Given task: Rename "button" to "control" in everything from the line containing "Where should I click to: Click the certificate" down to the end of the listing, and write out those lines with nothing else altered.

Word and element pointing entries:

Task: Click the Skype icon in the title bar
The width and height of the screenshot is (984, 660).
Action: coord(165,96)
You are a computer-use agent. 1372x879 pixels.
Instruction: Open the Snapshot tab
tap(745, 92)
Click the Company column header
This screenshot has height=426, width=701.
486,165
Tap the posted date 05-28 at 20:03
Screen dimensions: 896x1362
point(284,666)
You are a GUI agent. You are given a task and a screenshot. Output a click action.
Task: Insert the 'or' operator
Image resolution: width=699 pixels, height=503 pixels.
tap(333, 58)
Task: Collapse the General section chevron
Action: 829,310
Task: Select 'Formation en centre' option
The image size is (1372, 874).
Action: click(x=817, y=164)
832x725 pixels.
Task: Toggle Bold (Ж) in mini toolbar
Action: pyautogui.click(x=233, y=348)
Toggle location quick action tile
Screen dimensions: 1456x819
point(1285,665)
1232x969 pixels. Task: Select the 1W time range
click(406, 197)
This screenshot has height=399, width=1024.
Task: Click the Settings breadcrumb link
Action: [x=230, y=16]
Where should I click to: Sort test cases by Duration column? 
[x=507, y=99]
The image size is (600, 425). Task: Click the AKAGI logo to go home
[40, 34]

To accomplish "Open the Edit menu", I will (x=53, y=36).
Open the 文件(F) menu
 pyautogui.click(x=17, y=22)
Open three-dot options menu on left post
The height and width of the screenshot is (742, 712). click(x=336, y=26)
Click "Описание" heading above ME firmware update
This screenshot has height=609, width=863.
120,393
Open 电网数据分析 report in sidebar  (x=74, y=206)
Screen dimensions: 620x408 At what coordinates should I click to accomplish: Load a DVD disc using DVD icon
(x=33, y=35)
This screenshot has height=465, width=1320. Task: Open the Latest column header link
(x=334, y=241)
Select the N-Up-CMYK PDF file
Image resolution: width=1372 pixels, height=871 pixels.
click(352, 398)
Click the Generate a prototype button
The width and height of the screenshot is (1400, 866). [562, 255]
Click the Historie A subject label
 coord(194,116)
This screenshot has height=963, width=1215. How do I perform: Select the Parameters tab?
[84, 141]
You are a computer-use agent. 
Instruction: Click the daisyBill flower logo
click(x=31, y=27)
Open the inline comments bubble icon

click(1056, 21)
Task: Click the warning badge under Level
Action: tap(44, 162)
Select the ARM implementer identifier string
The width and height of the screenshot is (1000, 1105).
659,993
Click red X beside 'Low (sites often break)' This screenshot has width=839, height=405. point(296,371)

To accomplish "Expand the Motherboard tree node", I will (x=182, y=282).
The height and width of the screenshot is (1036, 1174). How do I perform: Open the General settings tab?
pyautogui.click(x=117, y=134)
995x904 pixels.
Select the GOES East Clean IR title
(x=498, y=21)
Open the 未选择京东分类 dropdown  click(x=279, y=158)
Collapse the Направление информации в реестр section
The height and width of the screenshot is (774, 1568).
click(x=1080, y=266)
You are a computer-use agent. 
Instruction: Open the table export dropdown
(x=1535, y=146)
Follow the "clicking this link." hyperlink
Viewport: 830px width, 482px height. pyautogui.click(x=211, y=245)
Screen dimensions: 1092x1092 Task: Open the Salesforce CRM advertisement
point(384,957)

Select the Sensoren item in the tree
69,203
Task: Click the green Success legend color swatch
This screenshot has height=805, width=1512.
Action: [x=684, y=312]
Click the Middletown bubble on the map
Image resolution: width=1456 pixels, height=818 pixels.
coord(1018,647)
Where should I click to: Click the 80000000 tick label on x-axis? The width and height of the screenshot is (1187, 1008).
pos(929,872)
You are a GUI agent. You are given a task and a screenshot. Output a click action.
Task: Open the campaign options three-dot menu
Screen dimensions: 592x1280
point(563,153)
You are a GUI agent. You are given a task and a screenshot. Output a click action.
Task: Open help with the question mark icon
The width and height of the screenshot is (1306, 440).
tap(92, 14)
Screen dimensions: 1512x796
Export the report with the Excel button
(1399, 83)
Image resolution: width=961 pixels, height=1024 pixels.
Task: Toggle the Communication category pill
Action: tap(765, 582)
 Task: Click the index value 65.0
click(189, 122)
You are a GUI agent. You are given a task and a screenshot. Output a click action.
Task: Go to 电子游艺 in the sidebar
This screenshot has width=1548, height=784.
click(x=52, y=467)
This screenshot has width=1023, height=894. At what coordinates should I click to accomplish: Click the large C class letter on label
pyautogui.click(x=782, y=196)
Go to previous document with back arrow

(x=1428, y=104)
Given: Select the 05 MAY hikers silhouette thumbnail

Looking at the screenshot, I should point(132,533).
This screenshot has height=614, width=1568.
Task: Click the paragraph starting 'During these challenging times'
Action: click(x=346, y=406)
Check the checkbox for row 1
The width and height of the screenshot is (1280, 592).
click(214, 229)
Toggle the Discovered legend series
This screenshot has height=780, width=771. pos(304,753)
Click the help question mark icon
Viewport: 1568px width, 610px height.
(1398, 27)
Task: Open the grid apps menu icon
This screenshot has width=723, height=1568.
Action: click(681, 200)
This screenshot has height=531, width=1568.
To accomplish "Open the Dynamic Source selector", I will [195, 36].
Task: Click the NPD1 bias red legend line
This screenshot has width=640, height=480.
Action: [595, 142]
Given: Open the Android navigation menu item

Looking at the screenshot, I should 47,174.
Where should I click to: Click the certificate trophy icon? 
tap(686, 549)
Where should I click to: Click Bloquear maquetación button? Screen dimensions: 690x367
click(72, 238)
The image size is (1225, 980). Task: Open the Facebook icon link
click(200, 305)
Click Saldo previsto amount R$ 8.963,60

Reply to the exercise:
Where should I click to: Click the certificate trophy icon? 
tap(686, 549)
Where should I click to: Click Bloquear maquetación control? Screen dimensions: 690x367
click(72, 238)
The image size is (1225, 980). Task: Open the Facebook icon link
click(200, 305)
Click Saldo previsto amount R$ 8.963,60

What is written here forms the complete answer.